▽

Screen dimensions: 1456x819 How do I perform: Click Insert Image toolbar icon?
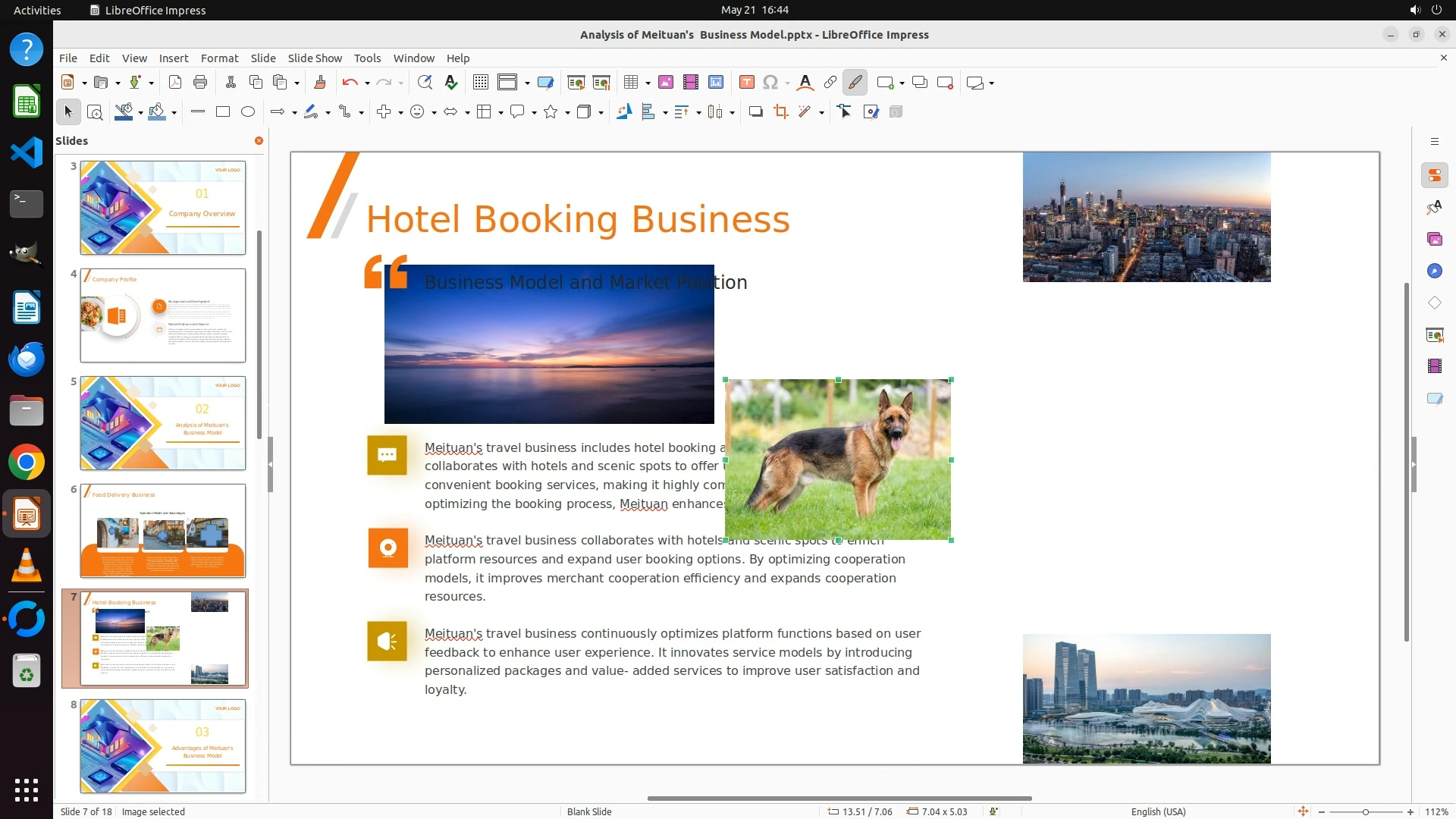(665, 83)
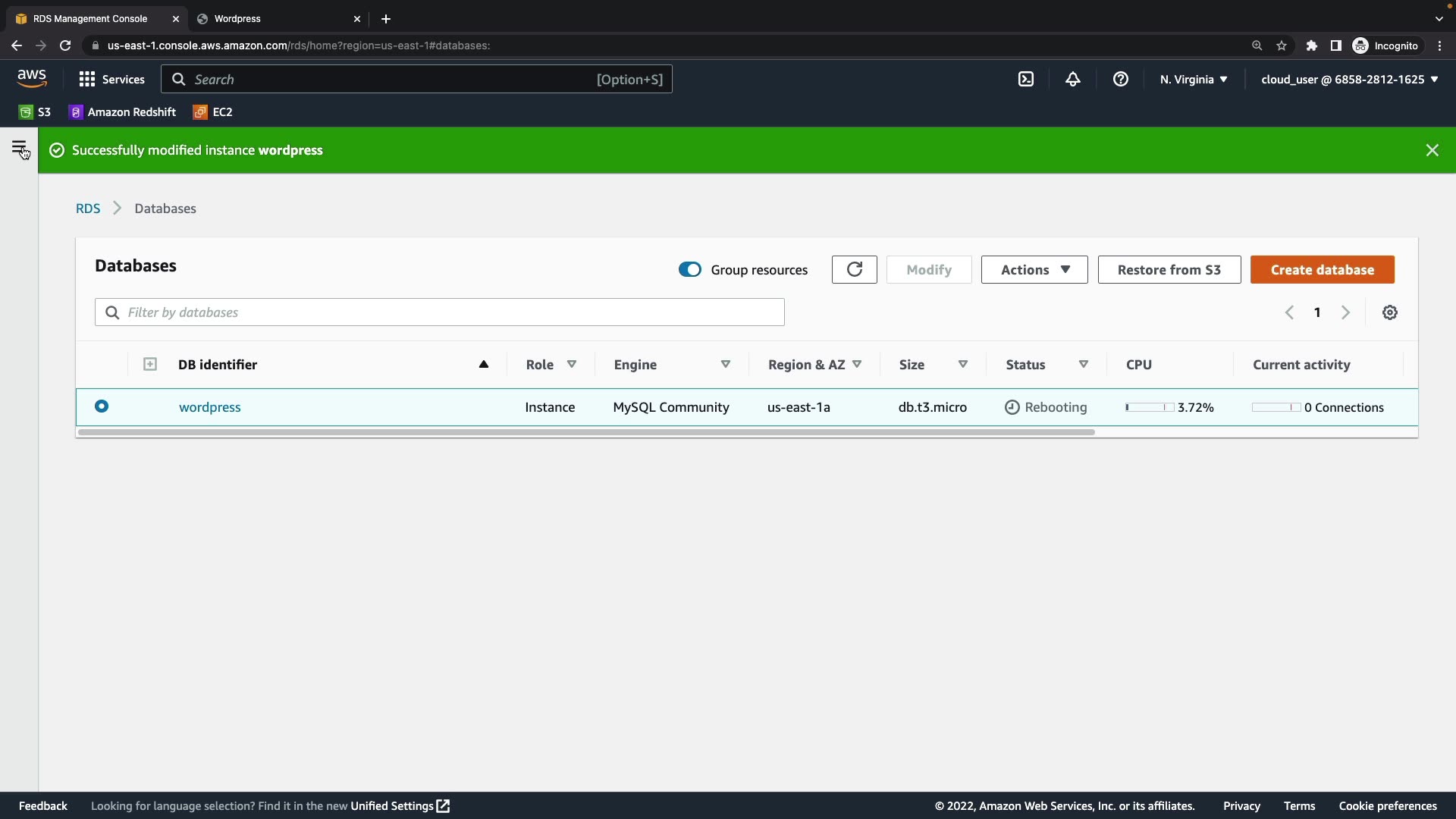Viewport: 1456px width, 819px height.
Task: Click the AWS logo home icon
Action: pyautogui.click(x=32, y=78)
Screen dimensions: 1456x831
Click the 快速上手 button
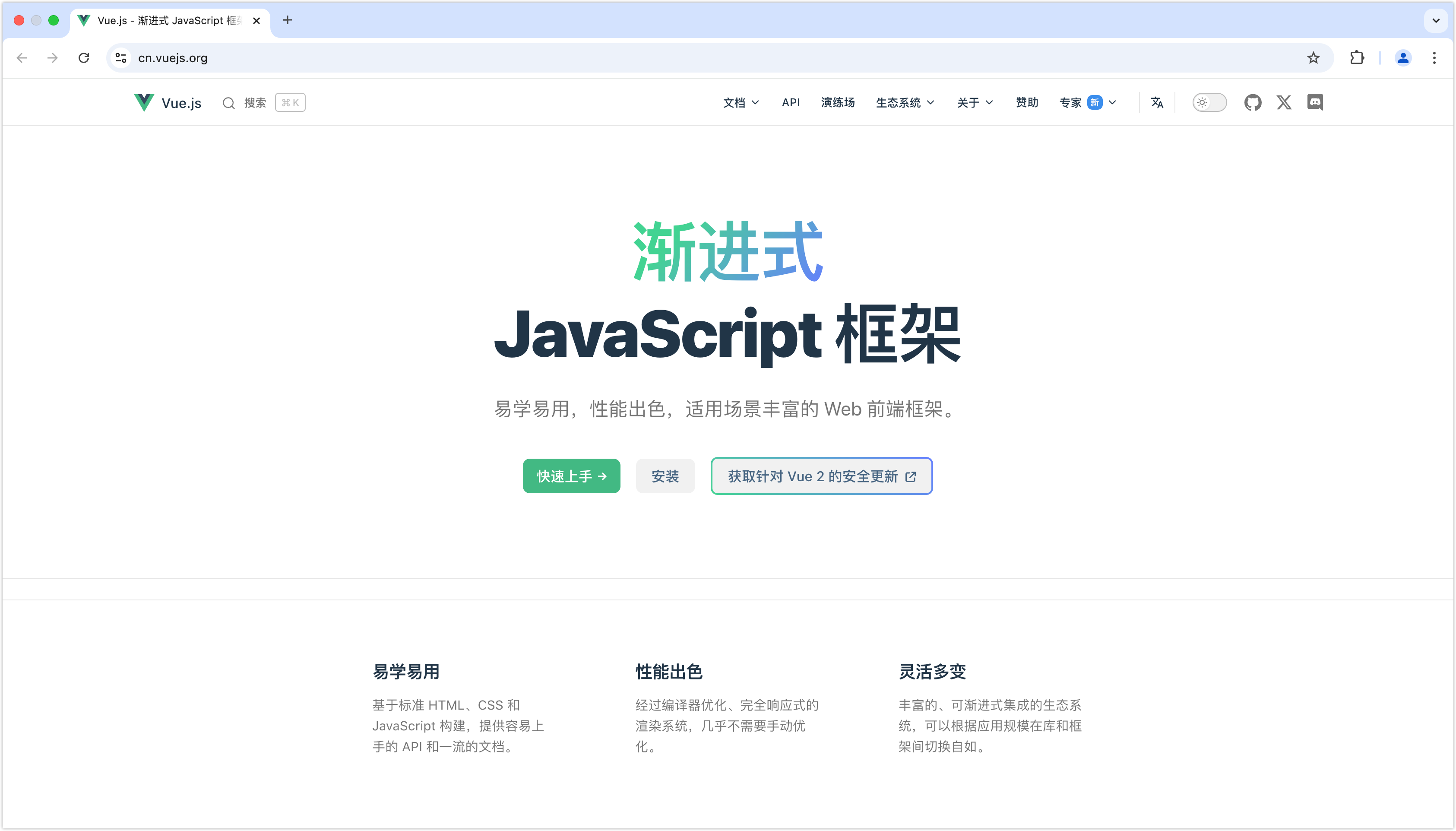point(571,476)
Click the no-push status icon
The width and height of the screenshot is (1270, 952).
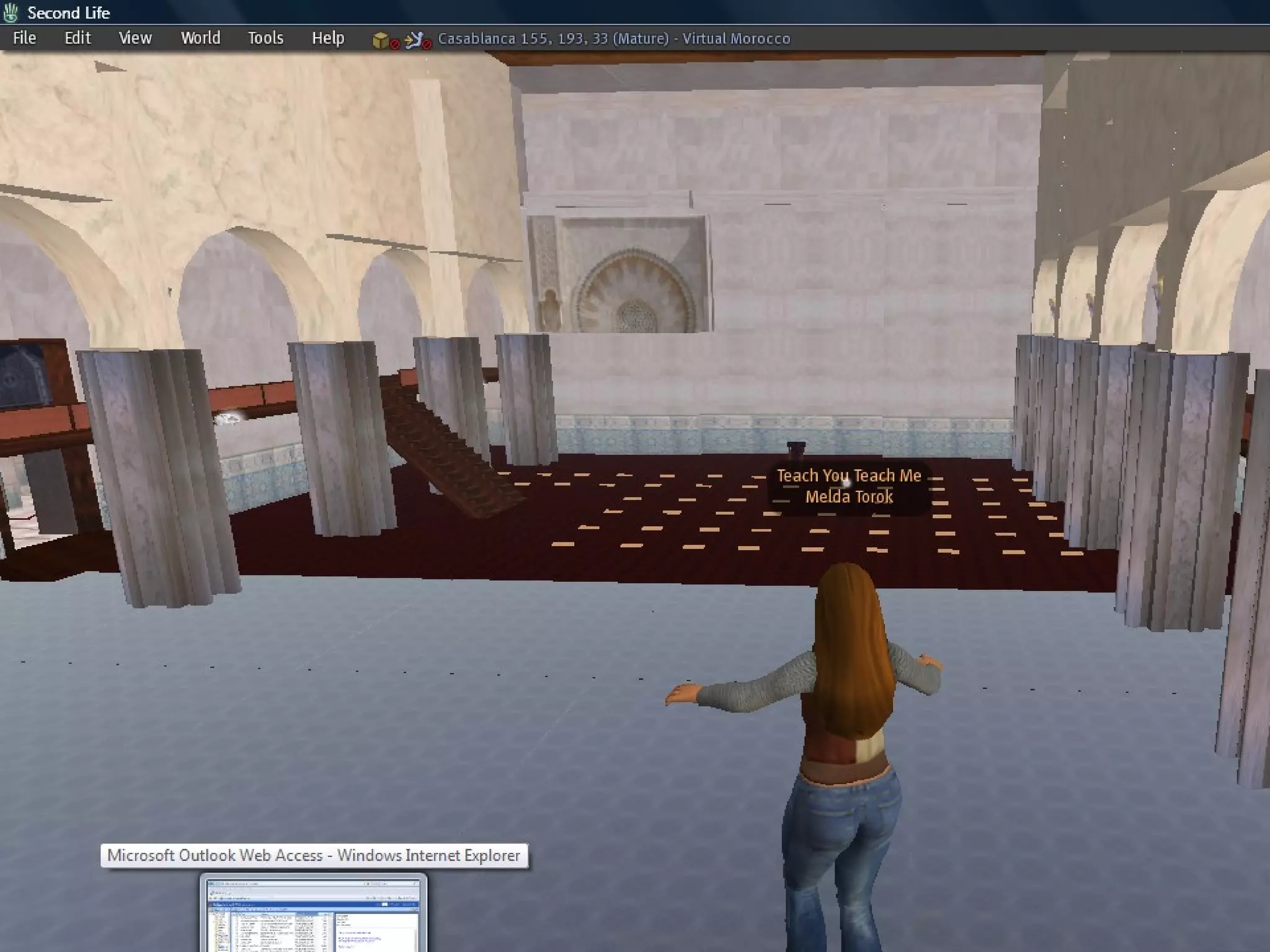coord(416,40)
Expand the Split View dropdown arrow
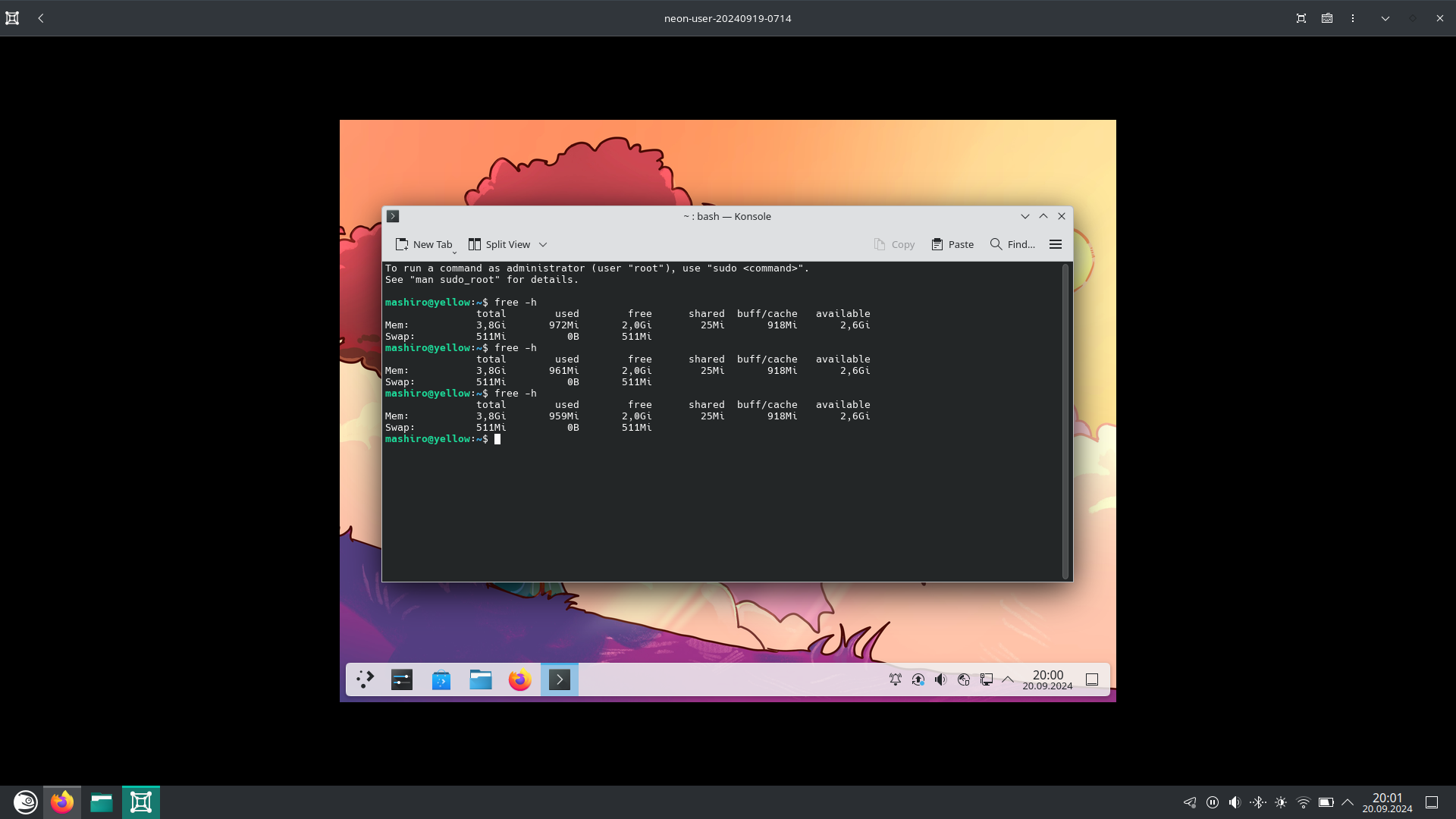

△

* ASSIGNMENT
Print the full listing again exactly, and drop every image from it.

* EXERCISE OUTPUT
Screen dimensions: 1456x819 How do I perform: Click Insert Image toolbar icon?
(665, 83)
Viewport: 1456px width, 819px height.
Task: Click the AWS logo home icon
Action: pyautogui.click(x=32, y=78)
Screen dimensions: 1456x831
Click the 快速上手 button
point(571,476)
Click the no-push status icon
The width and height of the screenshot is (1270, 952).
coord(416,40)
Expand the Split View dropdown arrow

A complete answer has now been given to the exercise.